Najpierw uciekał przed policjantami bo nie miał uprawnień i był pod wpływem narkotyków, a potem wrócił po dziewczynę z kierowcą, który jak on nie miał
Policjanci ze zgorzeleckiej grupy SPEED podczas służby na terenie gminy próbowali zatrzymać do kontroli drogowej kierującego pojazdem marki Volkswagen. Ten jednak pomimo nadawanych mu sygnałów świetlnych i dźwiękowych do zatrzymania pojazdu przyśpieszył i zaczął uciekać. Jednak na łuku drogi stracił panowanie nad pojazdem i wjechał do przydrożnego rowu uderzając w hydrant, po czym uciekł do lasu. W samochodzie została 23-letnia pasażerka, której na szczęście nic się nie stało. Funkcjonariusze ustalili, że Volkswagen ma założone tablice rejestracyjne przypisane do innego pojazdu co od 1 października jest przestępstwem. Z pojazdu wyciekały płyny co stanowiło zagrożenie dla środowiska dlatego funkcjonariusze wezwali lawetę.
Podczas prowadzonych czynności funkcjonariusze zauważyli, że po kobietę podjechał samochód również marki Volkswagen. Policjanci rozpoznali, że pasażerem jest uciekinier, którym okazał się 42-letni mieszkaniec powiatu zgorzeleckiego. Mężczyzna przyznał się, że uciekał ponieważ nie ma uprawnień do kierowania pojazdami, dodatkowo był pod wpływem narkotyków. Funkcjonariusze sprawdzili również kierującego, który przywiózł uciekiniera.

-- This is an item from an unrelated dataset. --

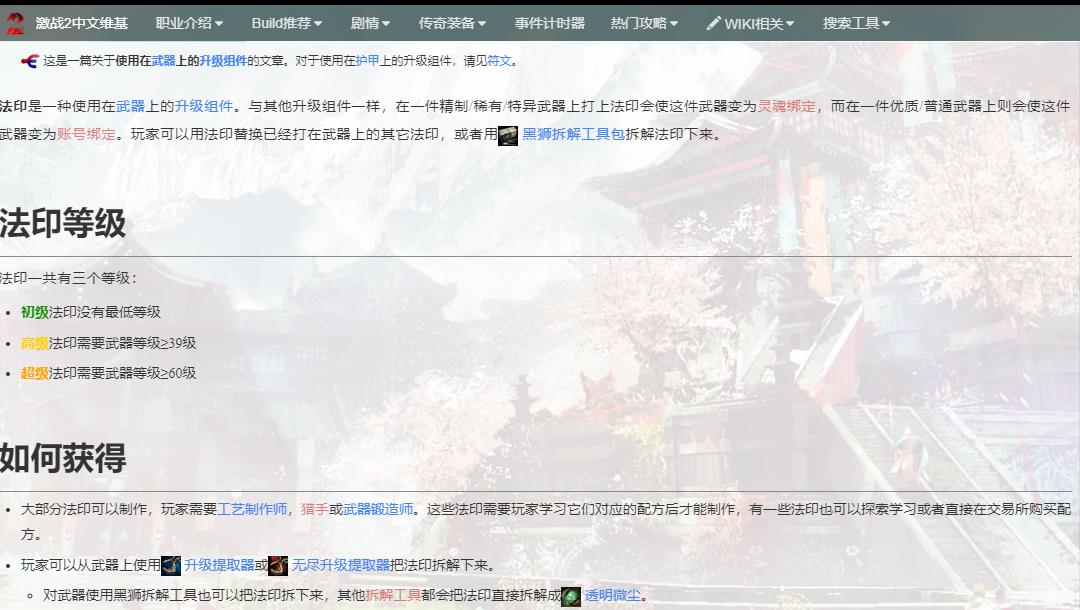Open the 升级组件 link
The height and width of the screenshot is (610, 1080).
click(x=224, y=60)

Jak się okazło 28-latek też nie miał uprawnień do prowadzenia pojazdów i był pod wpływem metamfetaminy.
Obaj kierujący trafili do zgorzeleckiej komendy. Teraz za popełnione czyny odpowiedzą przed sądem. Starszy odpowie również za niezatrzymanie się do kontroli drogowej oraz używanie tablicy rejestracyjnej przypisanej do innego pojazdu.